>>>
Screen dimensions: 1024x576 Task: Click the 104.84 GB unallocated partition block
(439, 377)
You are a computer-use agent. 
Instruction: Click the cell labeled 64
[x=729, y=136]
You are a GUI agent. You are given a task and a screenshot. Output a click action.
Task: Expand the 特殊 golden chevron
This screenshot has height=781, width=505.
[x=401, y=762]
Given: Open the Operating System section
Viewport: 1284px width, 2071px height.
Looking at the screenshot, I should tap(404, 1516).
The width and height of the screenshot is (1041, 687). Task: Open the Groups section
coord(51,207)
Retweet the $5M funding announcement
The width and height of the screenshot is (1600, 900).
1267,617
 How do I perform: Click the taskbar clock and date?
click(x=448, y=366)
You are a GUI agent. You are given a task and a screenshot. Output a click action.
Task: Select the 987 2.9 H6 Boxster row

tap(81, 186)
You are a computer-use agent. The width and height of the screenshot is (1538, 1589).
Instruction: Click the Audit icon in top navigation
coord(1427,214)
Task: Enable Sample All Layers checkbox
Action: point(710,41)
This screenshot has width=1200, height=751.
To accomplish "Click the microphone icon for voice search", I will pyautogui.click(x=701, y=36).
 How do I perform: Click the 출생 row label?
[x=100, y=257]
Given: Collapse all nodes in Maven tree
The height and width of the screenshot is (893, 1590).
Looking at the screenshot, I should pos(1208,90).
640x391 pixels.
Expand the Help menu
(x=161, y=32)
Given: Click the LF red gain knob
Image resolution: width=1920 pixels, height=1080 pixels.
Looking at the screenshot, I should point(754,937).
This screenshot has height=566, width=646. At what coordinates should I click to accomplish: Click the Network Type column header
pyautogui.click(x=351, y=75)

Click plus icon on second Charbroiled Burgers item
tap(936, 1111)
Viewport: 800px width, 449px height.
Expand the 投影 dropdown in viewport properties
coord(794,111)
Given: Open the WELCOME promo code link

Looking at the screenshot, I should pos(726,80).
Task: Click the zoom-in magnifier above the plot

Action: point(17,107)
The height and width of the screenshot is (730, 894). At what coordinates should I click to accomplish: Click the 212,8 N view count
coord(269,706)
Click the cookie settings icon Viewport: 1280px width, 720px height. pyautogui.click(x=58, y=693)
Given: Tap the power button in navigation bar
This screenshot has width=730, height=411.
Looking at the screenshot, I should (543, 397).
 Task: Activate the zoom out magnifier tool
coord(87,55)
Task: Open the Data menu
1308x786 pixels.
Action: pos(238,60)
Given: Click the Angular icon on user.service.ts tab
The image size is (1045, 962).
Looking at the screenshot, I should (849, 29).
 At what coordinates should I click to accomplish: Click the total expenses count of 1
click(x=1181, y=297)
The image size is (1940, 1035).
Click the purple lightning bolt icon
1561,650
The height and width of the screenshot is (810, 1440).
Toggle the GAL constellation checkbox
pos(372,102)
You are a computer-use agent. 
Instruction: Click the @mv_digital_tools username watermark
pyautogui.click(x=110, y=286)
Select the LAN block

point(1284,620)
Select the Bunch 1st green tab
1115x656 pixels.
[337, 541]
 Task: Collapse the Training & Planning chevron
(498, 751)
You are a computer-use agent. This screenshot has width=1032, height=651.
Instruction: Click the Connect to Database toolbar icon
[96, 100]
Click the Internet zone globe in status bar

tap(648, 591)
<<<
Exercise directions:
Return all of the listing above exactly, leaving nothing out.

Response to this task:
Screen dimensions: 1024x576 Task: Click the 104.84 GB unallocated partition block
(439, 377)
You are a computer-use agent. 
Instruction: Click the cell labeled 64
[x=729, y=136]
You are a GUI agent. You are given a task and a screenshot. Output a click action.
Task: Expand the 特殊 golden chevron
This screenshot has height=781, width=505.
[x=401, y=762]
Given: Open the Operating System section
Viewport: 1284px width, 2071px height.
Looking at the screenshot, I should tap(404, 1516).
The width and height of the screenshot is (1041, 687). Task: Open the Groups section
coord(51,207)
Retweet the $5M funding announcement
The width and height of the screenshot is (1600, 900).
1267,617
 How do I perform: Click the taskbar clock and date?
click(x=448, y=366)
You are a GUI agent. You are given a task and a screenshot. Output a click action.
Task: Select the 987 2.9 H6 Boxster row

tap(81, 186)
You are a computer-use agent. The width and height of the screenshot is (1538, 1589).
Instruction: Click the Audit icon in top navigation
coord(1427,214)
Task: Enable Sample All Layers checkbox
Action: point(710,41)
This screenshot has width=1200, height=751.
To accomplish "Click the microphone icon for voice search", I will pyautogui.click(x=701, y=36).
 How do I perform: Click the 출생 row label?
[x=100, y=257]
Given: Collapse all nodes in Maven tree
The height and width of the screenshot is (893, 1590).
Looking at the screenshot, I should pos(1208,90).
640x391 pixels.
Expand the Help menu
(x=161, y=32)
Given: Click the LF red gain knob
Image resolution: width=1920 pixels, height=1080 pixels.
Looking at the screenshot, I should point(754,937).
This screenshot has height=566, width=646. At what coordinates should I click to accomplish: Click the Network Type column header
pyautogui.click(x=351, y=75)

Click plus icon on second Charbroiled Burgers item
tap(936, 1111)
Viewport: 800px width, 449px height.
Expand the 投影 dropdown in viewport properties
coord(794,111)
Given: Open the WELCOME promo code link

Looking at the screenshot, I should pos(726,80).
Task: Click the zoom-in magnifier above the plot

Action: point(17,107)
The height and width of the screenshot is (730, 894). At what coordinates should I click to accomplish: Click the 212,8 N view count
coord(269,706)
Click the cookie settings icon Viewport: 1280px width, 720px height. pyautogui.click(x=58, y=693)
Given: Tap the power button in navigation bar
This screenshot has width=730, height=411.
Looking at the screenshot, I should (543, 397).
 Task: Activate the zoom out magnifier tool
coord(87,55)
Task: Open the Data menu
1308x786 pixels.
Action: pos(238,60)
Given: Click the Angular icon on user.service.ts tab
The image size is (1045, 962).
Looking at the screenshot, I should (849, 29).
 At what coordinates should I click to accomplish: Click the total expenses count of 1
click(x=1181, y=297)
The image size is (1940, 1035).
Click the purple lightning bolt icon
1561,650
The height and width of the screenshot is (810, 1440).
Toggle the GAL constellation checkbox
pos(372,102)
You are a computer-use agent. 
Instruction: Click the @mv_digital_tools username watermark
pyautogui.click(x=110, y=286)
Select the LAN block

point(1284,620)
Select the Bunch 1st green tab
1115x656 pixels.
[337, 541]
 Task: Collapse the Training & Planning chevron
(498, 751)
You are a computer-use agent. This screenshot has width=1032, height=651.
Instruction: Click the Connect to Database toolbar icon
[96, 100]
Click the Internet zone globe in status bar

tap(648, 591)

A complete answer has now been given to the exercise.